- GESTELD DOEL 1:
Noem alle onderzoekers die in de samenvatting criminologie bij naam worden genoemd.
- GESTELD DOEL 2:
Wat is volgens de samenvatting criminologie het einddoel binnen de definitie van de prof?
- GESTELD DOEL 3:
Schrijf de samenvatting criminologie verder vanaf het punt waar ze ophoudt.

- AANGELEVERDE TEKST:

SAMENVATTING CRIMINOLOGIE
H1. WAT IS CRIMINOLOGIE? (INLEIDEND)
Criminologie heeft geen materieel en formeel voorwerp.
o Bastard sience (Sellin), rendezvous subject (Downes), strange beast (Newburn)
Het is multi- en interdisciplinair.
o We gaan criminaliteit bestuderen vanuit verschillende perspectieven en disciplines
o Multidisciplinair = meerdere disciplines
o Interdisciplinair = de integratie van (meerdere) disciplines
Het onderwerp van criminologie = criminaliteit.
Volgens Garland (2002) zijn er 2 hoofdkenmerken voor criminologie:
1. Een empirisch (gebaseerd op eigen waarnemingen) gegronde, wetenschappelijke aanpak
onderscheid criminologie van strafrecht
2. Focus ligt op criminaliteit, verkeerd gedrag dat door de overheid kan bestraft worden
deviantie is een breder begrip, dit staat voor alle vormen van afwijkend gedrag
Er zijn 2 grote projecten binnen de criminologie:
1. Het lombrosiaans project = de zoektocht naar de oorzaak van criminaliteit
2. Het gouvernementele project = advies geven aan de overheid, concrete problemen
aanpakken
1.1 EEN BEROEMDE DEFINITIE
Sutherland (1937): “criminology is the study of the process of law-making, law-breaking and law-
enforcing.”
o Geen allesomvattende definitie: geen aandacht voor sociale reacties op criminaliteit,
constructie van criminaliteit of deviantie
o Te brede definitie: geen specifieke focus op strafrecht, geen focus op andere wetten
1.2 DEFINITIE VOLGENS DE PROF
“Criminologie is de studie van activiteiten die als schadelijk en/of moreel verkeerd worden
beschouwd (incl. hun actoren en oorzaken), de (de)criminalisering en de preventie ervan.”
o Ook opsporing en bestraffing van daders en herstel van de schade is belangrijk
o Einddoel = schadebeperking in brede zin voor slachtoffers, daders en de maatschappij
1.3 3 HOOFDTHEMA’S
1. Onderzoek naar criminaliteit/daders, onveiligheid en hun oorzaken.
2. Onderzoek naar de processen van benoeming van criminaliteit = (de)criminalisering.
3. Onderzoek naar het strafrechtsysteem, criminaliteitsbeleid, officiële en maatschappelijke
reacties op criminaliteit.

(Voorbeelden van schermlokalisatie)
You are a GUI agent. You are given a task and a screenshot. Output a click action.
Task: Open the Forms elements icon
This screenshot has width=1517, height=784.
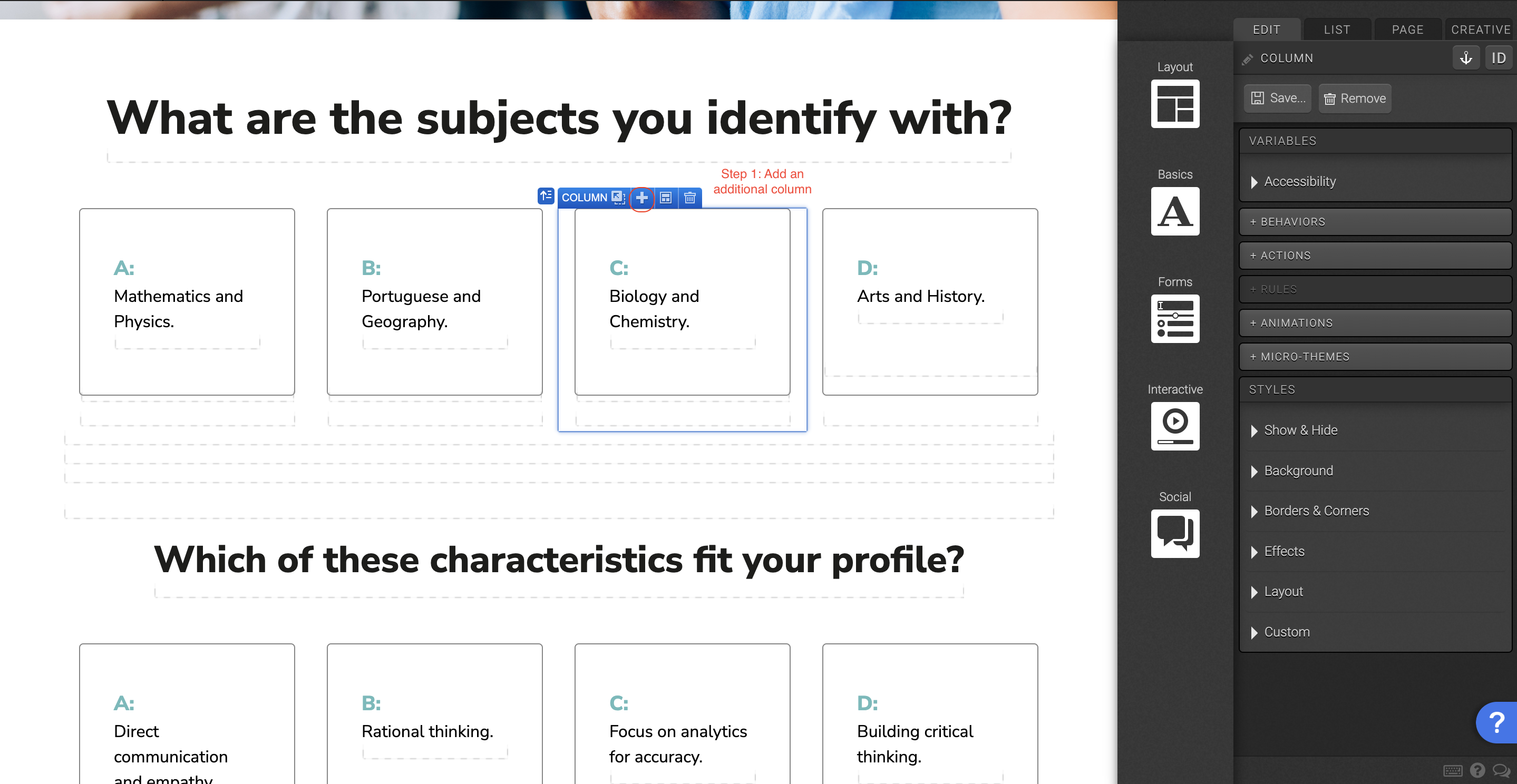1174,319
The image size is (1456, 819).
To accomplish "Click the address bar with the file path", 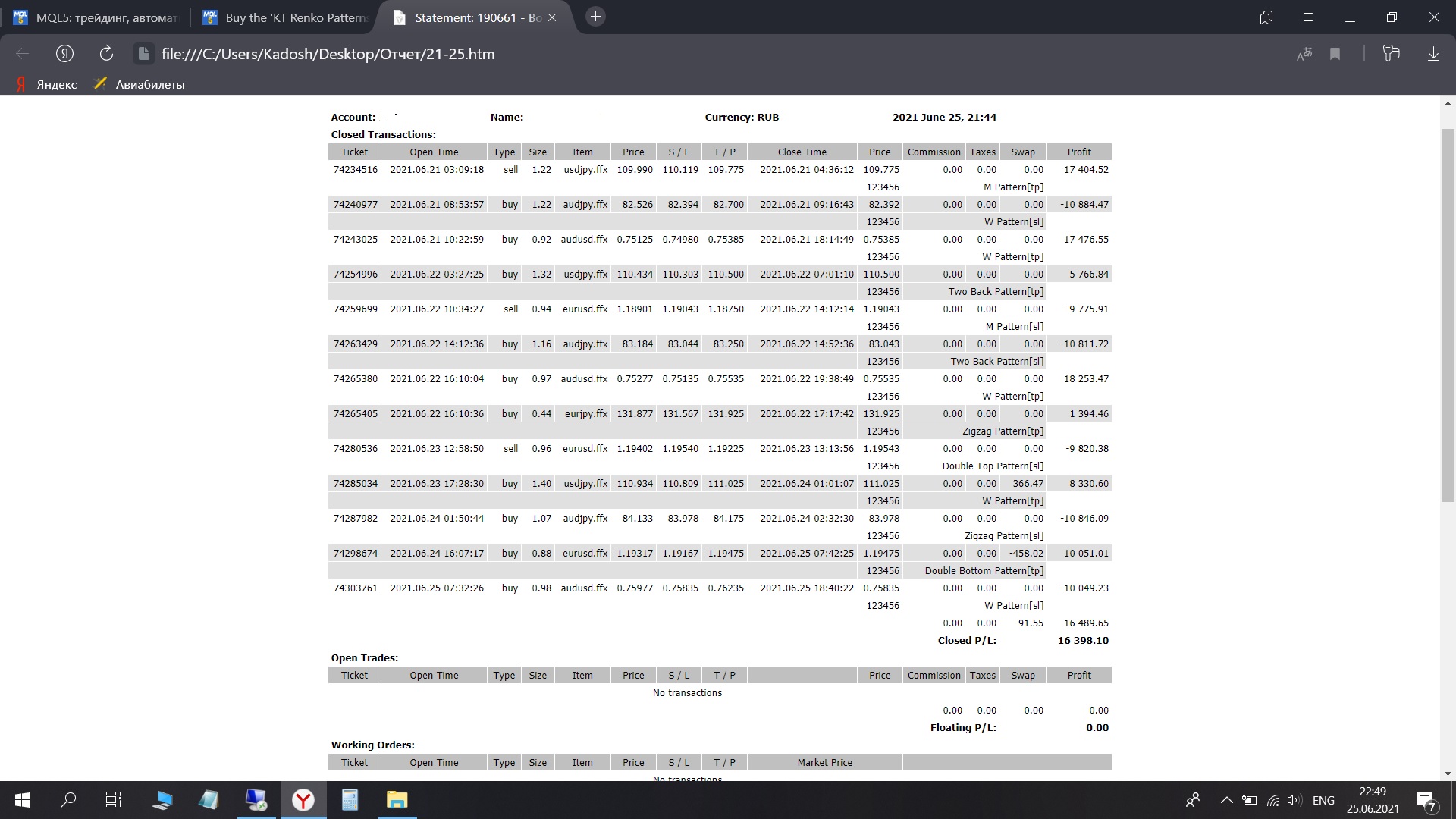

- RESULTAAT OEFENING 1:
Sellin, Downes, Newburn, Garland, Sutherland

- RESULTAAT OEFENING 2:
Schadebeperking in brede zin voor slachtoffers, daders en de maatschappij.

- RESULTAAT OEFENING 3:
1
,1.4 VERSCHILLENDE METHODES, UITGANGSPUNTEN EN AANPAK
Afhankelijk van de onderzoeksvraag varieert:
1. De methode kwantitatief, kwalitatief
2. De relatieve ontologische en epistemologische uitganspunten
3. De aanpak beschrijvend, verklarend, evaluerend/toetsend, adviserend/voorschrijvend
H2: WAT IS CRIMINALITEIT EN WAT IS CRIMINLOGIE
2.1 WAT IS CRIMINALITEIT?
Gallie (1959): het concept ‘criminaliteit’ is in wezen betwist:
o Normatief: maatschappij bestempelt iets crimineel als afkeuring (wantrouwen weergeven,
normen)
o Complex: het begrip wordt niet enkel juridisch gebruikt, maar ook in de politiek, in de media.
Iedereen heeft een mening, er zijn veel verschillende opvattingen
Reiner (2016): strafrechtelijk definities = een anker/houdvast
o Enkel op mechanische wijze: alles wat verboden is, is crimineel
o Strafrechtelijke definities worden vaak gebruikt en zijn vaak voldoende, maar er zijn
beperkingen. (soms dus onvoldoende)
Volgens het positivisme is criminaliteit een natuurlijk fenomeen. (positivisme = de empirische
wetenschappen geldige kennis opleveren. Kennis kan dus enkel verworven worden door het correct
toepassen van de wetenschappelijke methode)
Criminaliteit = een daad of een nalatigheid die wordt beschouwd als een misdrijf dat wordt bestraft
via het strafrecht.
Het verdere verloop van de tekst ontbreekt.